[time 1007] Re: [time 1003] Modeling and Migrating inconsistency


koichiro matsuno/7129 (kmatsuno@vos.nagaokaut.ac.jp)
Sat, 20 Nov 1999 17:52:26 +0900 (JST)


Dear Stephen and All:

   On Fri, 19 Nov 1999 01:30:45 -0500 Stephen Paul King
<stephenk1@home.com> wrote:

>By the way, are
>you familiar with the work of Howard Pattee?
>(http://www.c3.lanl.gov/~rocha/pattee/)

   I think I have been pretty familiar with what Pattee has written.
His linguistic-dynamic complementarity is quite ontological despite
its outlook of being merely a matter of epistemology.

>> To define something indefinite definitely is a funny endeavor, but
>> let me give it a try.
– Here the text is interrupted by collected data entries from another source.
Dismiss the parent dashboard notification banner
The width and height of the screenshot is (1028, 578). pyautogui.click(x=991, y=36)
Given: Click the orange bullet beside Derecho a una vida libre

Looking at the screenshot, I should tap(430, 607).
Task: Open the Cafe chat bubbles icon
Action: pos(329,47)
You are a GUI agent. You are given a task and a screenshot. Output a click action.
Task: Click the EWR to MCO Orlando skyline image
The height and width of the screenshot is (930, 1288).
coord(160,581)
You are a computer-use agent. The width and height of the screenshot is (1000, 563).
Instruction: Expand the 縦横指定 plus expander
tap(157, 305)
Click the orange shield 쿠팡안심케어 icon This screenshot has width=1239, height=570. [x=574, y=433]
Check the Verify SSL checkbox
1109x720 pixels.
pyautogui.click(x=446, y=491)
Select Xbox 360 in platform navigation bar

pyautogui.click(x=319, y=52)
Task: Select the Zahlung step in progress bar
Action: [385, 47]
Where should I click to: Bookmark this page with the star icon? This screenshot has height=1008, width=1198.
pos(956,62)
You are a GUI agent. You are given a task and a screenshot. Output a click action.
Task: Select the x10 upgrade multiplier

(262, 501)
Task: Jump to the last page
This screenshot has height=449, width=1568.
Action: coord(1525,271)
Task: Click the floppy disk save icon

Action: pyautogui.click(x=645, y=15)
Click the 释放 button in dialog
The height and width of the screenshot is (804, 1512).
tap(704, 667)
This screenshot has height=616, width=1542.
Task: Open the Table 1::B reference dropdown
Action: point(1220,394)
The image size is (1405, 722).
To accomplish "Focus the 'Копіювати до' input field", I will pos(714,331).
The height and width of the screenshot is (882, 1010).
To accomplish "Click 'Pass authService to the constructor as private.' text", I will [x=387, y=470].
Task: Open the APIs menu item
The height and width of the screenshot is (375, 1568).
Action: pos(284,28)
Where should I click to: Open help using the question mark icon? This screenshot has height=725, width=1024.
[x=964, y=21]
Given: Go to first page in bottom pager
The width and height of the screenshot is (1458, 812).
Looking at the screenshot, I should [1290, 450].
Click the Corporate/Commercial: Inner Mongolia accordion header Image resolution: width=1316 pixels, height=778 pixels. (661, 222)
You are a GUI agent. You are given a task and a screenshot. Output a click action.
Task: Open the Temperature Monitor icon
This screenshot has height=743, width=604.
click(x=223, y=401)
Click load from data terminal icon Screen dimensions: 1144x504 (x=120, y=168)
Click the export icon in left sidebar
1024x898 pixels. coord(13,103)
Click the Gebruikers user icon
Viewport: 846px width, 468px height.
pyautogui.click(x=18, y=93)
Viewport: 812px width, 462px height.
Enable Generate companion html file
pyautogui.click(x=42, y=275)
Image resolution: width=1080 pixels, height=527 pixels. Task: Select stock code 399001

The present progressive is about an agency of
>> making distinctions in progress, and any material body is such an agency.

>Could we go so far as using this statement as a formal theorem? It is
>interesting in that it focuses on the capacity of "making distinctions
>in progress" as a fundamental property of material bodies. The notion of
>Local Systems (LS) as clocking agents follows a very similar vein. :-)

   You are right. I wish I could do this by myself.

>The relationship between the finiteness of an observers spatial and
>temporal horizons and its ability to make distinctions is, I agree, very
>important! I have been thinking of the computational "simulation"
>capacities of a LS as being a measure of this finiteness toward the
>goal of a "bisimulational model of LS interaction.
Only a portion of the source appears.